◆ What you are asked to do ◆
Edit the data below by changing each "Screen dimensions" to "Display size" and leaving all other text as it stands. Leave the pictures out of your version.

Start Records provided

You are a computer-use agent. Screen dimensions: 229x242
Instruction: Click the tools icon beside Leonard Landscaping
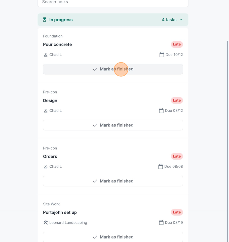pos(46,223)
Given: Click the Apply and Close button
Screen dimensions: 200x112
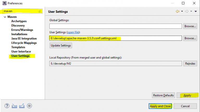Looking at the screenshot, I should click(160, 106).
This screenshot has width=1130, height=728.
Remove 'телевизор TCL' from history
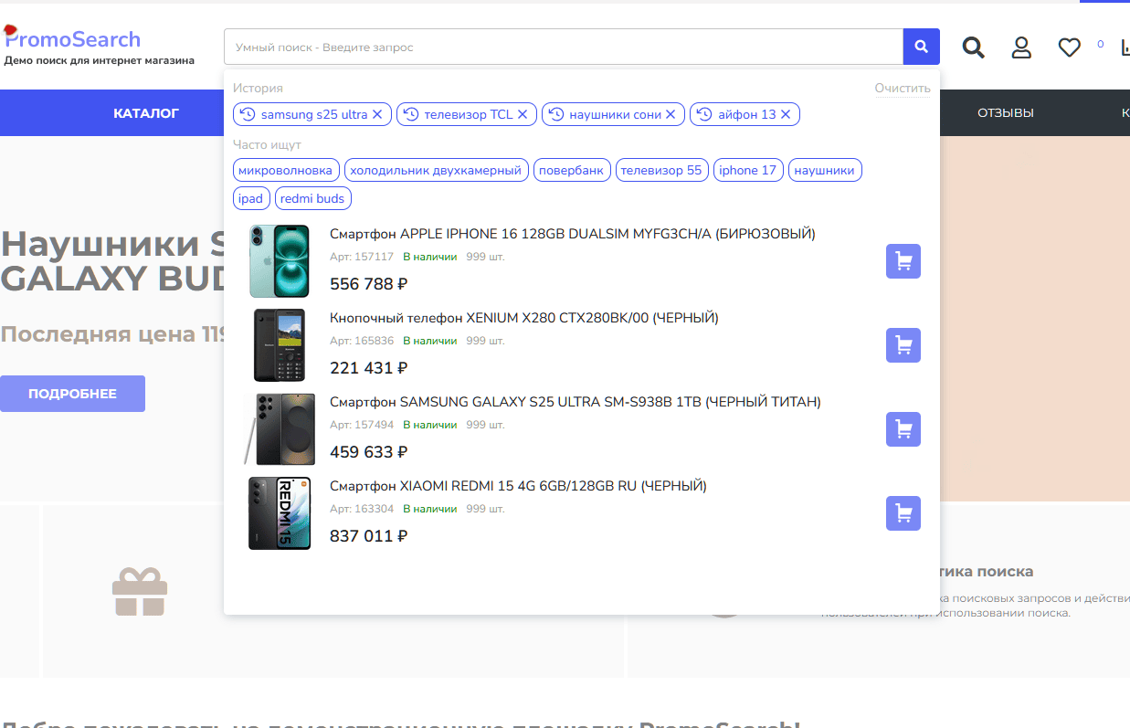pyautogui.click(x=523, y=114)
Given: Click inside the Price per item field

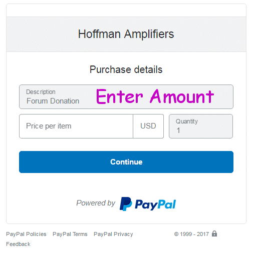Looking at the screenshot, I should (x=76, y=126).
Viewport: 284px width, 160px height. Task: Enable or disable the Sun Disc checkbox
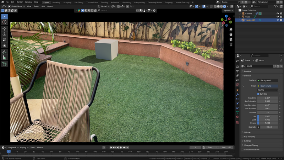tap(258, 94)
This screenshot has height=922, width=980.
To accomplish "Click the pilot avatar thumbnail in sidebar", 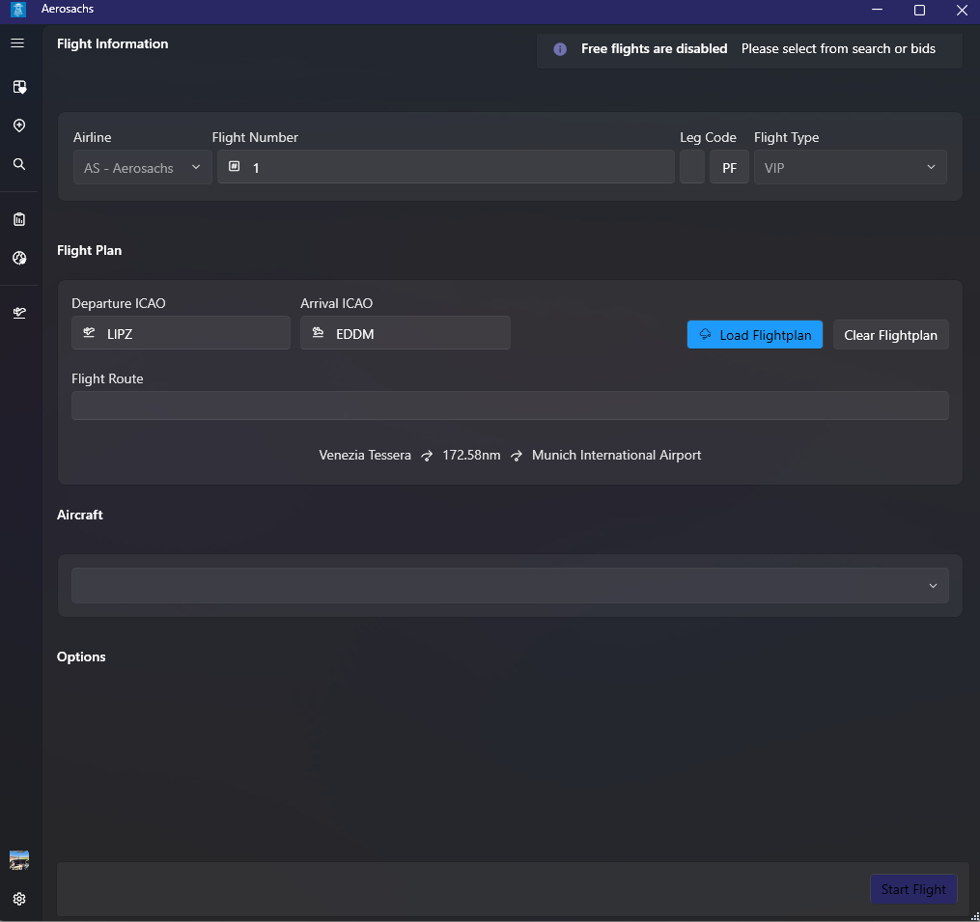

End Records provided

◆ Answer to this exercise ◆
You are a computer-use agent. Display size: 229x242
Instruction: Click the tools icon beside Leonard Landscaping
pos(46,223)
Given: Click the Apply and Close button
Display size: 200x112
Looking at the screenshot, I should click(160, 106).
This screenshot has width=1130, height=728.
Remove 'телевизор TCL' from history
pyautogui.click(x=523, y=114)
Given: Click inside the Price per item field

Looking at the screenshot, I should (x=76, y=126).
Viewport: 284px width, 160px height. Task: Enable or disable the Sun Disc checkbox
tap(258, 94)
This screenshot has height=922, width=980.
To accomplish "Click the pilot avatar thumbnail in sidebar", 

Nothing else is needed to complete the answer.